Desde la terraza donde esperaba a mi amigo –que también iba a firmar sus libros– veía la caseta de mi editorial, todavía sin los editores, y veía también a un hombre que parecía rondar la zona, un hombre que paseaba alrededor, tímido, con las manos en la espalda. Me gusta imaginar las vidas de la gente y pensé que quizá era un lector impaciente por conseguir una firma, ese lector desconocido y silencioso del que hablaba, eso y mil cosas más. Una vez nos sentamos en la mesa de firma tras los abrazos pertinentes con los que celebramos la vida y la literatura, supe que el hombre se llamaba Gabriel Rojas, y que había escrito un libro de memorias que me llevé a casa al caer el día, entre libros de Tavares, Lobo Antunes y Torga, comprados en la caseta de Portugal, país amigo, en el idioma luso que intento aprender desde hace meses.
He ido leyendo poco a poco las historias de Gabriel, un libro que tengo en la mesa de mi despacho de la farmacia. Un Gabriel que podría ser el Gabrielillo de Galdós en sus Episodios Nacionales, porque fue el canario el que dijo que Allá por doquiera que va lleva consigo el hombre su novela. La novela de Gabriel es parecida a la de muchos de los hombres con los que trato a diario, hombres duros que no conocen la queja ni el lamento ni siquiera en la enfermedad, y que –como casi todos los que escribimos- quiere dejar testimonio de lo vivido, hacerlo imperecedero. Si bien sus tiempos duros de infancia y juventud fueron en la sierra norte de Sevilla, hay en su manera de contarlo, en su sabiduría, mucho de mis pacientes, pero también de los narradores antediluvianos que, sin saberlo, inventaron la literatura a la sombra del fuego en una cueva, tras una extenuante jornada de caza, peligros y enigmas. Fueron esos hombres, los que tenían el talento para describir la aventura de la vida, los primeros escritores, los que embelesaban a sus semejantes con lances a mitad de camino entre la emotividad y el enigma profundo de la existencia. Hay quien dice que la literatura nació el día en que un antepasado paleolítico dijo tener una explicación para la lluvia de estrellas fugaces en la bóveda negra llena de estrellas estáticas. Quién sabe. Lo cierto es que desde entonces hemos necesitado las historias para vivir, y es en estos tiempos de incertidumbre –quizá como todos los tiempos– cuando más falta hacen las historias que nos devuelvan a lo primigenio, a la vida real y humana, porque este libro de memorias no es un libro, es vida, la vida encuadernada. Un hombre es todos los hombres, dijo Borges, por eso Gabriel habla de su vida y también de la nuestra.

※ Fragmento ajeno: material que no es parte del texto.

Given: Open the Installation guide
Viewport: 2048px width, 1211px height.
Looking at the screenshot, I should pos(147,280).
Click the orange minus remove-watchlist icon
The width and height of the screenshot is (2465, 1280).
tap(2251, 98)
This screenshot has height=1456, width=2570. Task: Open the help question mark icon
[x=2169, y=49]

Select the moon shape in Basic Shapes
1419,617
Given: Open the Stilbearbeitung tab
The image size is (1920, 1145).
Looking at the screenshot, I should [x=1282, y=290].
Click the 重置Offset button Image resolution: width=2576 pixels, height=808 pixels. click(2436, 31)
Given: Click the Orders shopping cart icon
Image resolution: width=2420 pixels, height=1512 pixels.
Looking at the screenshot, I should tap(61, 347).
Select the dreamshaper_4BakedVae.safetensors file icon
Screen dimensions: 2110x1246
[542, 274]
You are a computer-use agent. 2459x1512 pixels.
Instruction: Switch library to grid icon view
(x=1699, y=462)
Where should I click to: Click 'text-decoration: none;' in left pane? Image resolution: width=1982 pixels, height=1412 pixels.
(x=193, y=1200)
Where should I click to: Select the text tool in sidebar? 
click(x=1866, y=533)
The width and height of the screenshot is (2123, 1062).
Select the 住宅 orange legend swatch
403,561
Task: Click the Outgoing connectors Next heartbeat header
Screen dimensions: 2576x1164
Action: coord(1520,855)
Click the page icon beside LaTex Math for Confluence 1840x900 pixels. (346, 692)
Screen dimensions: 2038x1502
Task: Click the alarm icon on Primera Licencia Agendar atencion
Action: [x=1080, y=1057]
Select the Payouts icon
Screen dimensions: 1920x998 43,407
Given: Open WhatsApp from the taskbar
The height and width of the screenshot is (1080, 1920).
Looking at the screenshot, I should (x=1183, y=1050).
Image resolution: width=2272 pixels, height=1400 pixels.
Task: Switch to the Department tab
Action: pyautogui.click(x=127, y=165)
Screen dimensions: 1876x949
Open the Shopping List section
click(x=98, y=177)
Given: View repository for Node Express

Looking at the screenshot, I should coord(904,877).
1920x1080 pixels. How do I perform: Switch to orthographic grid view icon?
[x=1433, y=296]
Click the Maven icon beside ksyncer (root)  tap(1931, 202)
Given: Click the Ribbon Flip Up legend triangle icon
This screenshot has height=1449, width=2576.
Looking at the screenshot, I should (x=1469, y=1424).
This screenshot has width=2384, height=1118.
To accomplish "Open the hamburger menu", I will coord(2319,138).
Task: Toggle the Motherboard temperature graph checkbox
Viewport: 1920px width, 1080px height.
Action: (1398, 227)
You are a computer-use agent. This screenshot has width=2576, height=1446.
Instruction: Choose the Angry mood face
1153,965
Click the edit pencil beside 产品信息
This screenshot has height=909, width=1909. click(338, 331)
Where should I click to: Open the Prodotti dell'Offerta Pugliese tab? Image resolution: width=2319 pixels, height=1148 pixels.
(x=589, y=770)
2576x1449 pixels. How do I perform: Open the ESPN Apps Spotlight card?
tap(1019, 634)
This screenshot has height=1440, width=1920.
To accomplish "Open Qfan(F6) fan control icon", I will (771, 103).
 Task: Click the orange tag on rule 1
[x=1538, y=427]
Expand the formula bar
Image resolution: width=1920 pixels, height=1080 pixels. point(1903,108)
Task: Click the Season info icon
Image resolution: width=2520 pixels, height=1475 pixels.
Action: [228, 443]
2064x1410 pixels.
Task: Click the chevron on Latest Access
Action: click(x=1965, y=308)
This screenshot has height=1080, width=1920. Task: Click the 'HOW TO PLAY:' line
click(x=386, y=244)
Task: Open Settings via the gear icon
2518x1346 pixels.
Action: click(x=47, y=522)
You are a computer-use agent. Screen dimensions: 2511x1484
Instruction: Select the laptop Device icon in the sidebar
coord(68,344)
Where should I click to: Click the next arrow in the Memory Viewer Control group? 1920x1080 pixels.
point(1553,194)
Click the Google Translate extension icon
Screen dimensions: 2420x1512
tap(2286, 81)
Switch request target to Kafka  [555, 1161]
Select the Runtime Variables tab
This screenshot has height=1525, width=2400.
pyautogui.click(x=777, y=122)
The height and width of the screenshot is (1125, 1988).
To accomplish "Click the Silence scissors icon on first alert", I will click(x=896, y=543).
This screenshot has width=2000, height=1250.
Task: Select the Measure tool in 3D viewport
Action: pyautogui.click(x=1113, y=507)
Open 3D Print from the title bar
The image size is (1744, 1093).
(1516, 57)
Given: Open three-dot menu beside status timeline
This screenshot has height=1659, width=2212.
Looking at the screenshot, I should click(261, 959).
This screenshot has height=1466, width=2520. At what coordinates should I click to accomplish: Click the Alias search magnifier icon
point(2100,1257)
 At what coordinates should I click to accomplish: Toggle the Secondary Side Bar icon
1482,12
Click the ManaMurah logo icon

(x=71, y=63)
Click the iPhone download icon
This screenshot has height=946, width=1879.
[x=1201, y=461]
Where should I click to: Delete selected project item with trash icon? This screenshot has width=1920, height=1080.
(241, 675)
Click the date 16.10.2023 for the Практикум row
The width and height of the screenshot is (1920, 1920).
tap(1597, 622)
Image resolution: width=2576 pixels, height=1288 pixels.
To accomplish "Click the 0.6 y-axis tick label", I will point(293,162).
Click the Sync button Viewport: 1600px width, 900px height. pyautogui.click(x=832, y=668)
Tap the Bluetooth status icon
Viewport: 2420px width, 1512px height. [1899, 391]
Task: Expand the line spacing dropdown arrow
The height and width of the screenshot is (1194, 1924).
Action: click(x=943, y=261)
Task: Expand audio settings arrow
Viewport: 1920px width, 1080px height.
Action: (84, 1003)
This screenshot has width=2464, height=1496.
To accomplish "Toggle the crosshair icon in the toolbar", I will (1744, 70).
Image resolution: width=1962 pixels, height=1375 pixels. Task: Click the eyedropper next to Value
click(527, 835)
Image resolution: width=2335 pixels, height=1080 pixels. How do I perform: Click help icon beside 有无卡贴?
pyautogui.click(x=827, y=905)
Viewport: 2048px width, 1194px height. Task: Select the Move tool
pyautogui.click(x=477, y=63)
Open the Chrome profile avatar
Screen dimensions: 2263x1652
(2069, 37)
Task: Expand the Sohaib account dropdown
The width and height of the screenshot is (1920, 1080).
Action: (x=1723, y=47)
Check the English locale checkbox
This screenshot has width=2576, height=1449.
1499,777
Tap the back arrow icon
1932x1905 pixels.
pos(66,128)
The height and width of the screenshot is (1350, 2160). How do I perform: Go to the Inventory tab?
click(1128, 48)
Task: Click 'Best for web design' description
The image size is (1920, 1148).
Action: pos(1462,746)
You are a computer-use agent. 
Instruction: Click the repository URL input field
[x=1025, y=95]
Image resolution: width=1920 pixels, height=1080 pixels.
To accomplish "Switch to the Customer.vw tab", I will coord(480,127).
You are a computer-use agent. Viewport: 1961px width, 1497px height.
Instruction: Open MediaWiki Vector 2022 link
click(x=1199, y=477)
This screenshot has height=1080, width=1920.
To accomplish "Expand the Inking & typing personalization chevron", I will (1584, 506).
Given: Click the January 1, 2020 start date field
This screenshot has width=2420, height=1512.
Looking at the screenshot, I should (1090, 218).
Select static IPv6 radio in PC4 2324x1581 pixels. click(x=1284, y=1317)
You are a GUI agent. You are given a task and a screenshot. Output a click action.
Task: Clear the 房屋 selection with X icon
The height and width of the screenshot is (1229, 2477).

Igual que el libro me conmueve su edición, que ha corrido a cargo de la misma persona que creyó en mis libros –nada fáciles y poco comerciales- desde el principio. Ismael Rojas es el hijo del señor tímido y algo sordo que no se atrevía del todo a acercarse a la mesa de firmas, y que ha tenido con su padre el noble gesto de publicar esas memorias que sabe que no sólo son importantes para él, sino para su vida de filósofo y editor. Porque sólo quien ha sido criado por un hombre como Gabriel, que ha hecho de los tiempos recios una forma de epicureísmo vital, sabe lo que son esas memorias, poco más que un canto a la vida, a la literatura oral (el origen) y al agradecimiento de estar en un mundo incomprensible donde seguimos necesitando a gente que nos cuente dónde nace el viento, por qué sale el sol cada mañana tras esconderse en la noche, por qué la luna cambia de forma y por qué no se caen los pájaros del cielo de Alanís.